Separately, the assessee had also acquired equity shares of a company at INR 1,203 per share, whereas the share was valued at INR 6,875. The AO held that it was a sham transaction and the differential valuation was taxed under Section 56 of ITA. CIT(A) deleted the same, citing that Section 56 had no applicability for the year.

On the second appeal, the Tribunal has redirected the case back to CIT(A) for further examination laying down the below observations:

  • The CIT(A) had erred in not verifying the information on the source of funds himself but merely relying on the AO’s observations. This is a complete dereliction of duty on CIT(A)’s part.
  • However, in connection to the assessee’s claim that the valuation report was only for the purpose of obtaining permission for the issue of shares to a non-resident from the RBI, no party can be permitted to shift stands on the same transaction.
  • The issue under consideration is clearly assessee applying opaque devices and should be analyzed from the purview of Section 68 of ITA.
  • With respect to the acquisition of shares, the assessee itself has agreed that shares were acquired at a price lower than the fair value. Hence assessee is using opaque colorable device and subterfuge. The transaction shall be analyzed as per Section 69B (investment not fully disclosed in books) and not Section 56. It is settled law that putting a wrong Section is not fatal to the assessment. The valuation aspect needs to be examined, therefore this matter is also remitted back to CIT(A).

Our Comments

The above decision re-emphasizes taking cognizance of the valuation provisions and maintaining a proper basis for the same. Furthermore, it also becomes pertinent to maintain proper documentation for the source of funds. The onus here now lies on the assessee to substantiate the basis for undertaking transactions at a price varying substantially from the valuation.

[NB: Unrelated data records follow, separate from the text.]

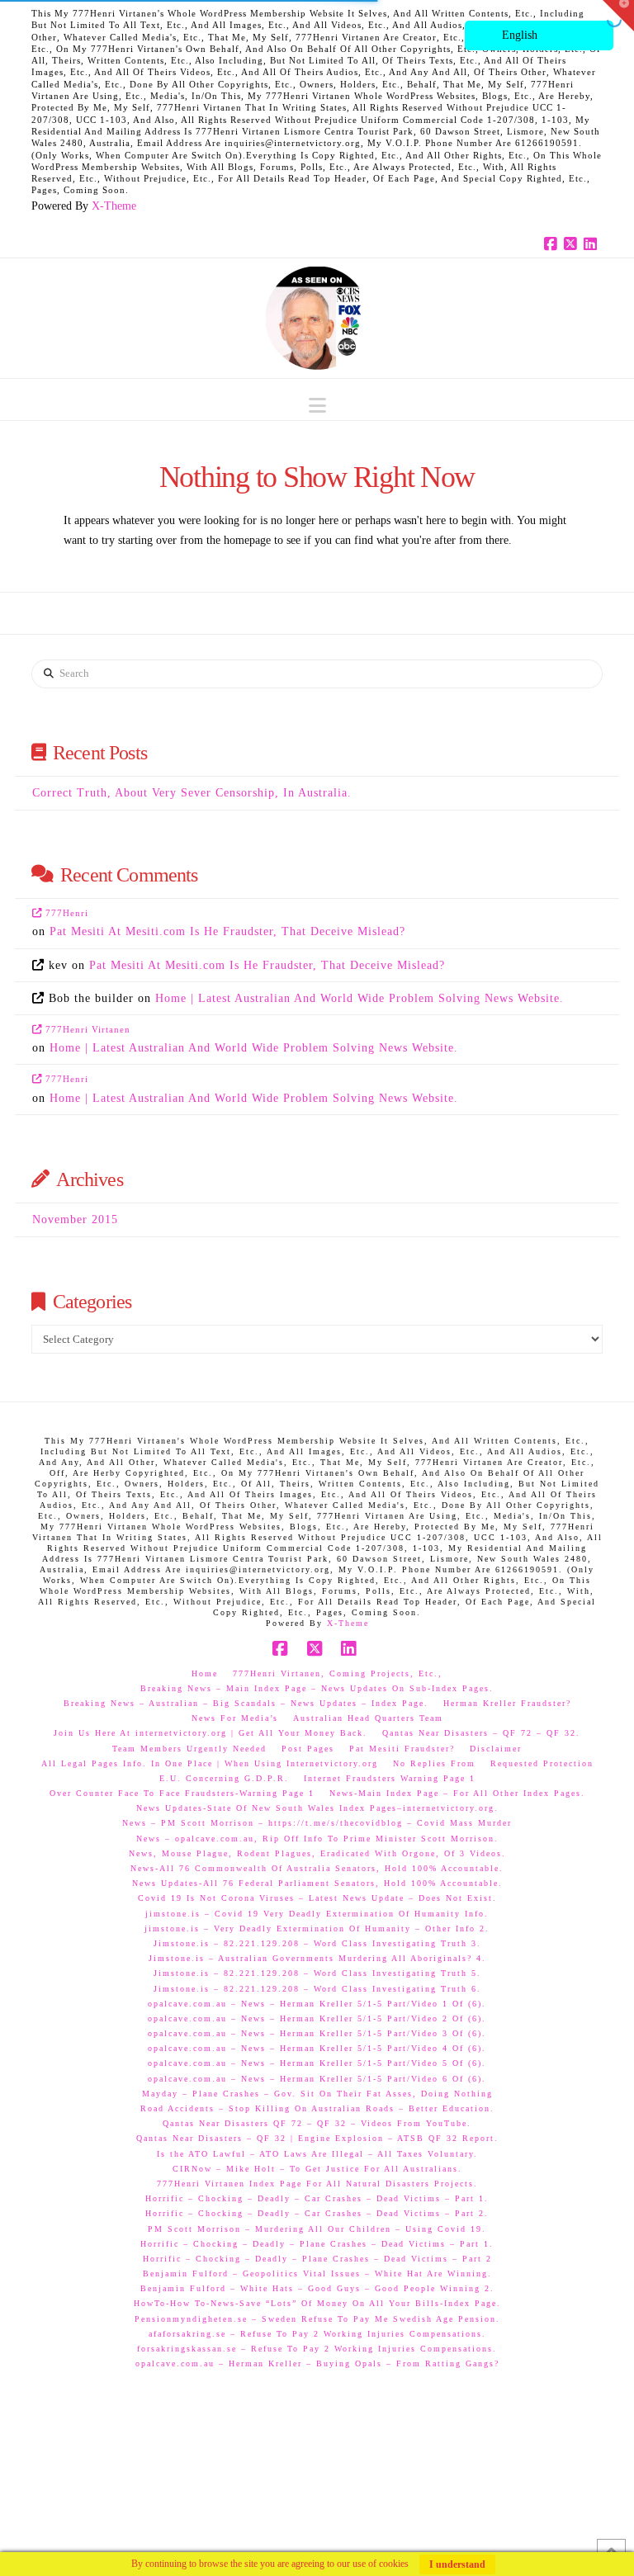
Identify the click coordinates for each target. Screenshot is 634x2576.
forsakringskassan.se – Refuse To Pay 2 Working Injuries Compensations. (317, 2348)
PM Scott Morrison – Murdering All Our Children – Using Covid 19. (317, 2228)
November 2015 (75, 1219)
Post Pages (308, 1748)
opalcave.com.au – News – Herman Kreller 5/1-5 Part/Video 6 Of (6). (317, 2078)
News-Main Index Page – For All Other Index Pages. (457, 1793)
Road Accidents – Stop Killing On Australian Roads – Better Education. (317, 2108)
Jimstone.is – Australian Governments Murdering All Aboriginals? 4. (317, 1958)
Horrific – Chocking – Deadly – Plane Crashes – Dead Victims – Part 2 (317, 2258)
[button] (317, 405)
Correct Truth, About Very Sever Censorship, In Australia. (192, 793)
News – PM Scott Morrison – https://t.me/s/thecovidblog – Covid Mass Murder (317, 1822)
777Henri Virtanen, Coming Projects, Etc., (337, 1673)
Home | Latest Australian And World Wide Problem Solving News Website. (359, 998)
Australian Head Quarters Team (368, 1718)
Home (205, 1673)
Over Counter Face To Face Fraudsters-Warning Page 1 (182, 1793)
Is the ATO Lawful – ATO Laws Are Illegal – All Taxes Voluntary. (317, 2153)
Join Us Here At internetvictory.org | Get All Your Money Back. (210, 1732)
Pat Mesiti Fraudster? (402, 1748)
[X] (573, 244)
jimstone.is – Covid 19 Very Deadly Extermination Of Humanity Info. (317, 1913)
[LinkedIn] (593, 244)
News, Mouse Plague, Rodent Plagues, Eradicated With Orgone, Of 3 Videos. (317, 1853)
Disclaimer (496, 1748)
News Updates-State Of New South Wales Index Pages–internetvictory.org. (317, 1808)
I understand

Delhi ITAT: 2(22)(e) provisions applicable only in the hands of ‘shareholder’ of the company having substantial interest

Vardhaman Buildtech Pvt. Ltd. [TS- 782-ITAT-2021(Del)]

The assessee has received an unsecured loan of INR 1,18,42,505/- from M/s. Vardhaman Estates and Developers Pvt. Ltd. which has common shareholders having 25% shareholding in both these companies.

While the assessee contended that the provisions shall not be applicable to it but the shareholders, the AO proceeded to make an addition of the said sum as deemed dividend in the hands of the assessee. The CIT(A) upheld the addition citing that the reliance placed by the assessee in the case of Ankitech Pvt. Ltd.1 is no more tenable in view of the decision of Hon’ble SC in the case of National Travel Services2.

The Tribunal deleted the addition based on the following observations:

  • The decision in the case of Ankitech has held that deemed dividend is chargeable to tax in the hands of the shareholders and not the recipient of loan and advance in which the shareholder holds a substantial interest. Whereas, the decision of National Travel Services has held that the deemed dividend taxability should be in the hands of beneficial shareholders and not registered shareholders.
  • Deemed dividend is always chargeable to tax in the hands of the shareholder of the company having substantial interest. The decision in National Travel Services does not disturb the position that the dividend is always taxable in the hands of the shareholder.

Our Comments

The decision further affirms the settled position that the deemed dividend has to be levied in the hands of the shareholder and not in the hands of the borrower entity in which the shareholder holds a substantial interest.